When the truck crosses over the last hill
leaving our hometown in the dust
Soonja kicks off her white shoes Ko Mu Shin



1941, That Autumn


That autumn night, Japanese
soldiers wielding swords
dragged me away
while I was gathering pine needles


they fell from my basket
filling the air with the scent of their white blood.

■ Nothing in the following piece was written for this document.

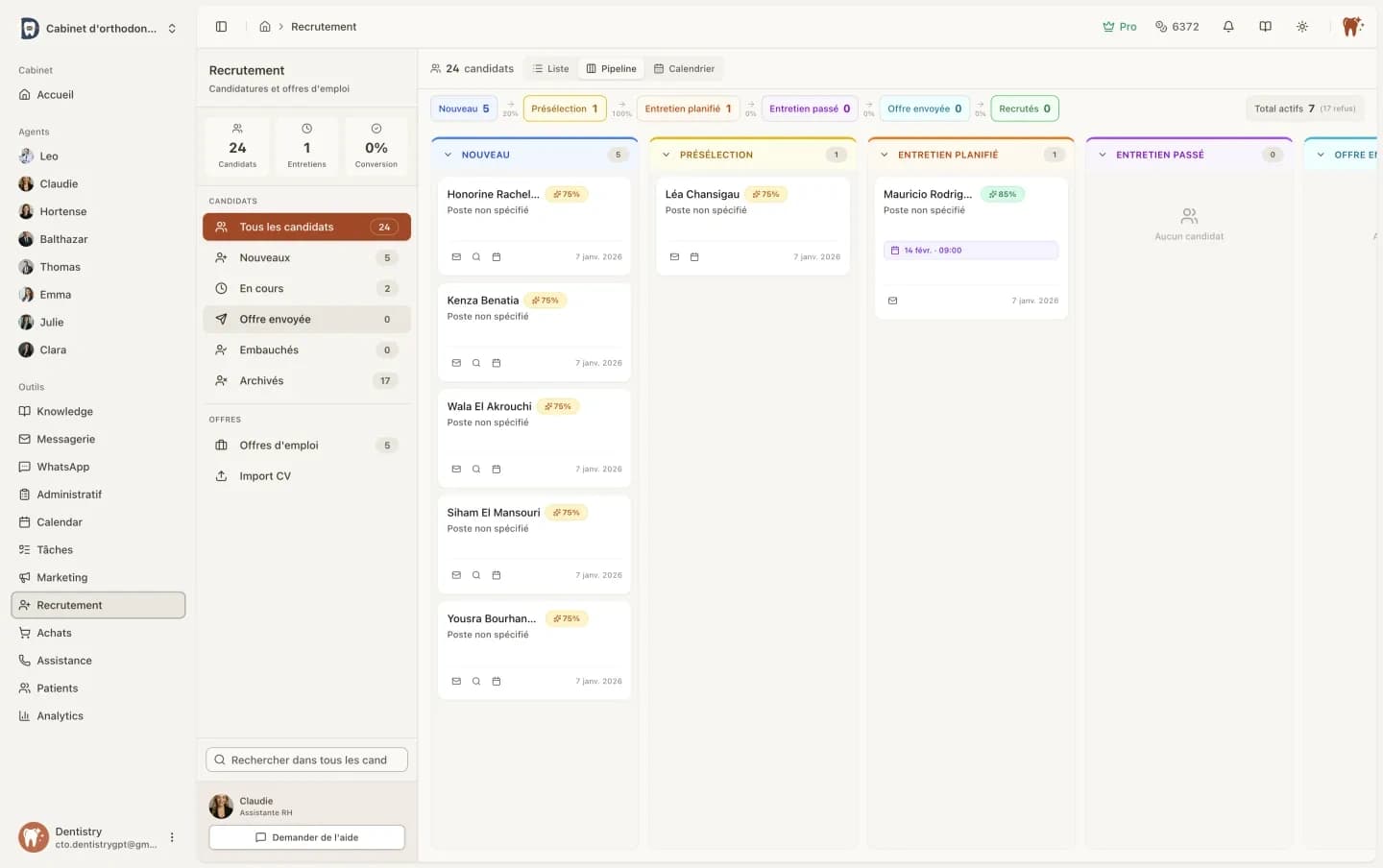Toggle the light/dark theme sun icon
This screenshot has height=868, width=1383.
pyautogui.click(x=1302, y=27)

When you scream in your dream
there’s no sound.


Grandma’s making Song Pyunon the maru,
asking mom, Is water boiling?
Will she bring pine needles before my eye balls fall out?


I feel pain
there—


They put a long stick between my legs—
Open up, open, Baka Chosengjing!
they rage, spraying
their sperm
the smell of
burning dog
burning life


panting 
grunting on top of me—
Under my blood I am dying




1943, Shanghai, China


One night
a soldier asked all the girls,

Who can do one hundred men?

I raised my hand—
Soonja    did    not.

The soldiers put her in boiling water
alive
and
fed us.


What is living?


Is     Soonja    living  in  me?



1946, Chinju Again


One year after
liberation,
I came home.


Short hair
not wearing Han Bok
not speaking clearly
Mother hid me in the back room


At night Mother took me behind the house by the well and washed me
Scars seared with hot steel like burnt bark
like roots of old trees                                                                                          
all over my body
under the crescent glow She always smiled when she washed me

My baby! Your skin is like white jade, dazzling
She bit her lower lip
washing my tummy softly like a baby’s
but they ripped open my baby house
with the baby inside

What is dying?


Mother made white rice and seaweed soup
put my favorite white fish on top
 —but Mother, I can’t eat flesh.
She hanged herself in the granary that night
left a little bag in my room
my dowry with a rice ball.

Father threw it at me
waved his hand toward the door

I left at dusk.


30 years
40 years


forever


Mute    mute     mute

bury it with me

                       

                        They called me, wianbu—

                        I had a name.
  
 
 
1991, 3:00 AM


[That night,
the thousand blue stars
became white butterflies
through ripped rice paper,
and flew into my room.


One, One hundred, One thousand butterflies—


These endless white butterflies going through 
the web in my mouth,
going into my unhealed red scars,
stitching one by one—
butterflies lifting me, heavier than the dead
butterflies opening my bedroom door, heavier than shame.]


At
dawn,
I stand.


* * * * *

This excerpt  of  “Comfort Woman” was first published in Beloit Poetry

Korean American poet, Tanya Ko Hong, has been published in Rattle, Beloit Poetry Journal, Two Hawks Quarterly, Portside, Cultural Weekly, and elsewhere. She has an MFA in Creative Writing from Antioch University in Los Angeles, and is the author of four books of poetry, most recently, Mother to Myself, A collection of poems in Korean (Prunsasang Press, 2015). Fluent in Korean and English, Tanya is an ongoing advocate of bilingual poetry, promoting the work of immigrant poets. She lives in Palos Verdes, California with her husband and three children. Find out more at www.tanyakohong.com 

Thursday, 29 June 2017

Kneeling and Falling

by Florence Weinberger


Has my mother fallen to her knees?  Memory
is never enough, I believe her head’s nearly touching
the radio, I’m old enough to know Roosevelt’s voice,
I can hear the dusk of war in his grief, and see,
my mother’s hand is at her throat. 
She tells me, years later, no matter whose war,
the Jews will be on the losing end.

Jews are forbidden to kneel to anyone, not even God.
Only on the Day of Atonement, the cantor falls
prostrate, humbled for all of us, and I, in the dazzling
cathedral where Lori got married, couldn’t fold
to the kneeling bench at my feet.

Keening without consciousness, my father dropped
as if he’d been struck when my mother died,
and slowly my sister and I raised him up. 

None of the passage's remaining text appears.